Given the complexity of our physiological model, we needed to make a number of assumptions. We addressed uncertainties in model parameters through sensitivity analyses, showing that our conclusions are robust against variation in these parameters (Supplementary Fig. S1). Furthermore, our predictions assume that nitrogen availability in the evolutionary scenario was identical to current nitrogen availability. As the role of nitrogen availability in C4 evolution remains unclear, further research is needed to assess the effect of nitrogen availability on plants under the ancestral, current, and transitional environments. Furthermore, while our approach of maximizing the assimilation rate per available CO2 concentration will account for water-use efficiency implicitly, a promising avenue for future evolutionary studies will be the explicit inclusion of stomatal responses (see, e.g., Bellasio and Farquhar65).

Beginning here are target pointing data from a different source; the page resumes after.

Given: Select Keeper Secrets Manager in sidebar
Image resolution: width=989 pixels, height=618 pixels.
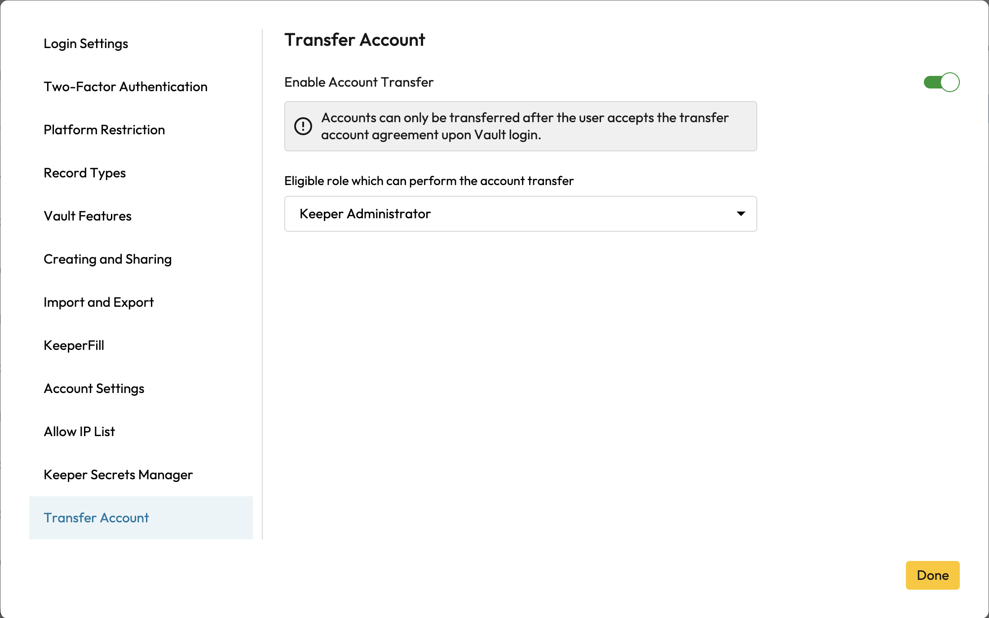Looking at the screenshot, I should pyautogui.click(x=118, y=475).
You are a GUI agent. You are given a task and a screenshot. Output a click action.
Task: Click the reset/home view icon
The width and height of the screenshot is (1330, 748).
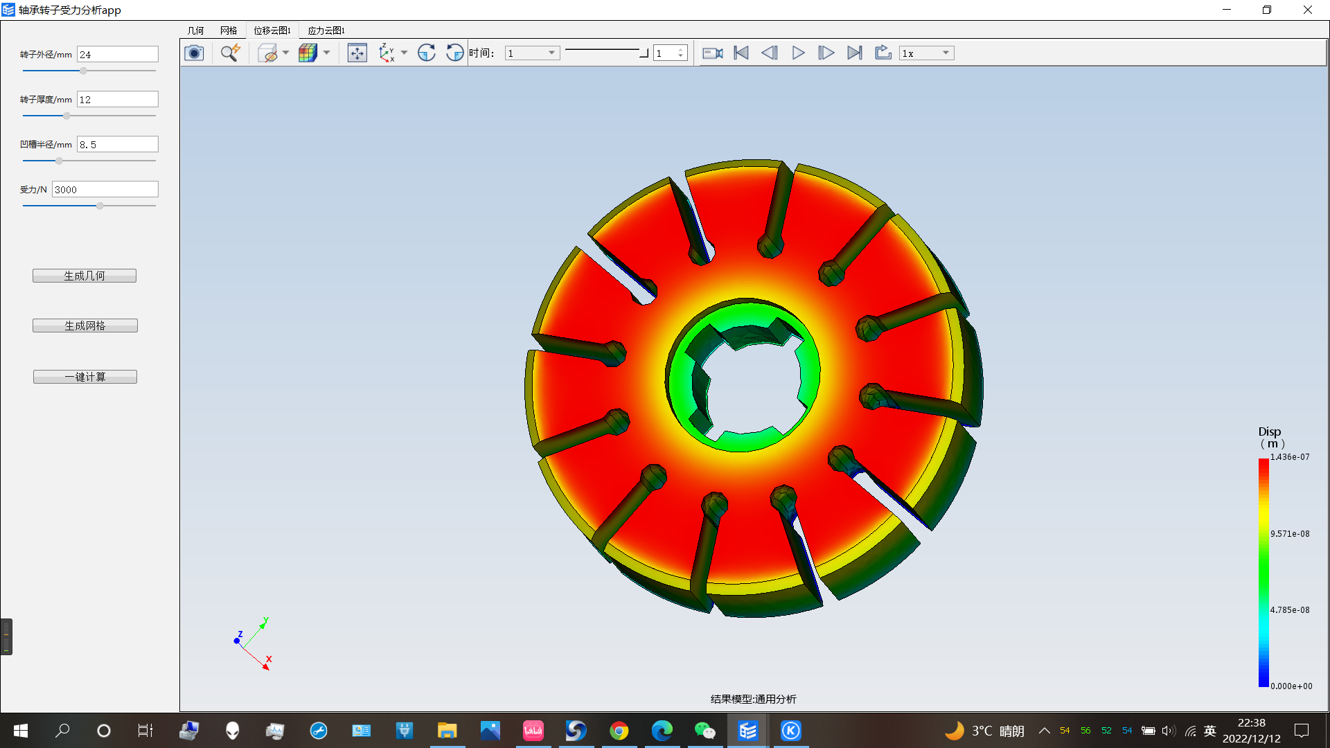point(357,53)
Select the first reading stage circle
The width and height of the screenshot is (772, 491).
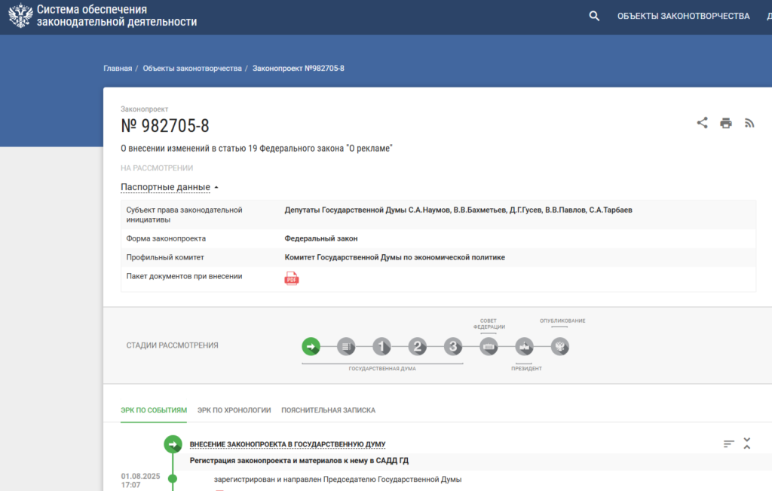[381, 347]
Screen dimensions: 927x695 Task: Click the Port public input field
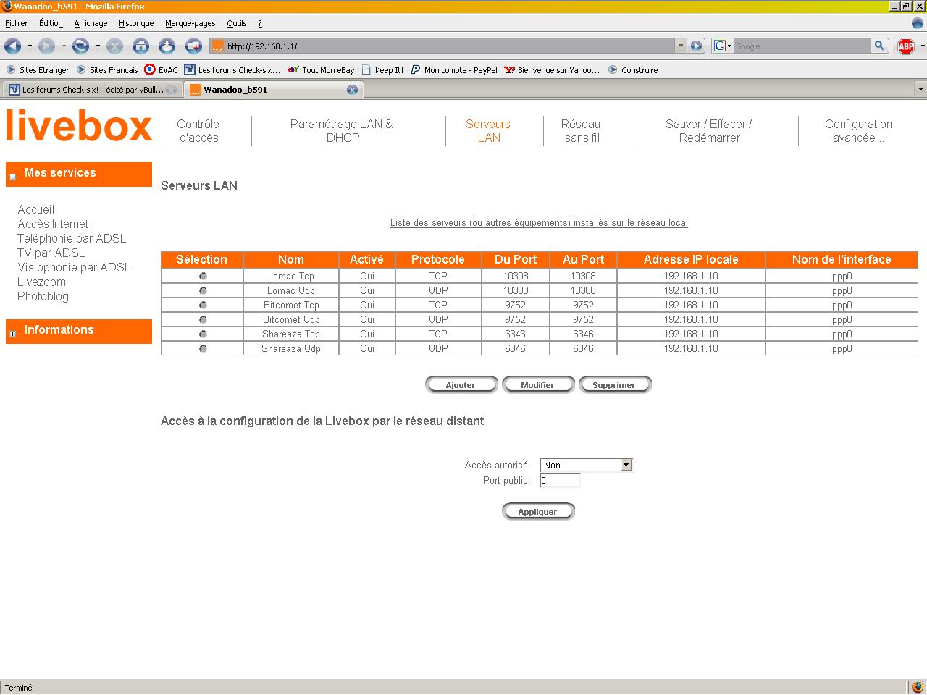click(x=560, y=481)
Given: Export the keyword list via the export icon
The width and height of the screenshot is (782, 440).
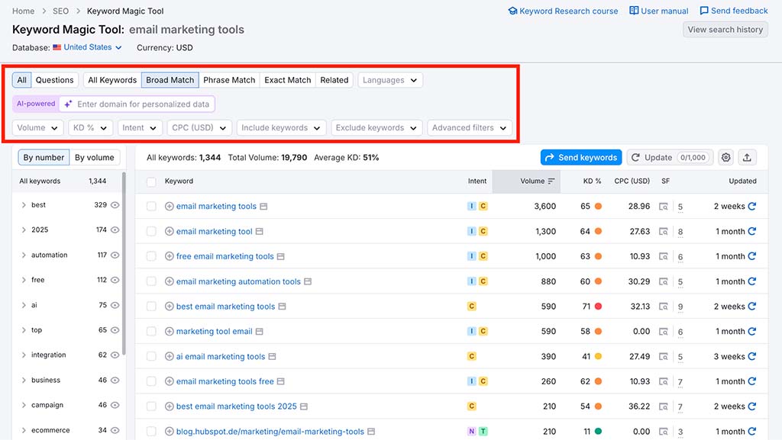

There are only a limited number of data sets available that include the information for each considered environmental factor. In the three available data sets that included all necessary information, plants were not grown under the same conditions under which experiments were performed (i.e., EGC and EMC differed). The EGC and EMC show their biggest difference in the light intensities, but other factors differ also, e.g., temperature (Supplementary Tables S4S7). While the disparity between EGC and EMC complicated the analysis and interpretation, we argue that the analysis of different photosynthetic types (C3, C3–C4 intermediates, and C4) across a wide range of environmental conditions provides a solid basis for the presented results. The complexity of the analysis is reduced by considering the model genus Flaveria that allows us to focus on the effect of different photosynthetic types rather than differences across genera.

In contrast to the findings in C4 and C4-like plants, the predictive performance of the evolutionary and the growth scenario models is similar for C3 and C3–C4 intermediate Flaveria species (Supplementary Table S9). This similarity could be caused by the similar assimilation rates found for the evolutionary and growth scenario models in C3 and C3–C4 plants, which make it difficult to quantify model performance on noisy data (Figs. 2, 3 and Supplementary Figs. S2S5). Overall, our results point to a higher phenotypic plasticity of C3 and C3–C4 intermediate plants compared to C4 and C4-like plants. Thus, in contrast to the latter photosynthetic types, it may not be possible to estimate ancestral evolutionary environments for C3 plants based on our approach.

Our model provides a powerful tool to analyze the resource allocation of photosynthetic organisms and its dependence on environmental factors, allowing estimates for the maximal electron transport rate for LET and CET, the proportion of LET and CET as well as the nitrogen and energy allocation for which measurements are currently infeasible or impractical. This may prove to be of particular utility for systematically assessing the likely performance of crops in environments distinct from their natural habitats and for suggesting engineering targets in cases of limited phenotypic plasticity.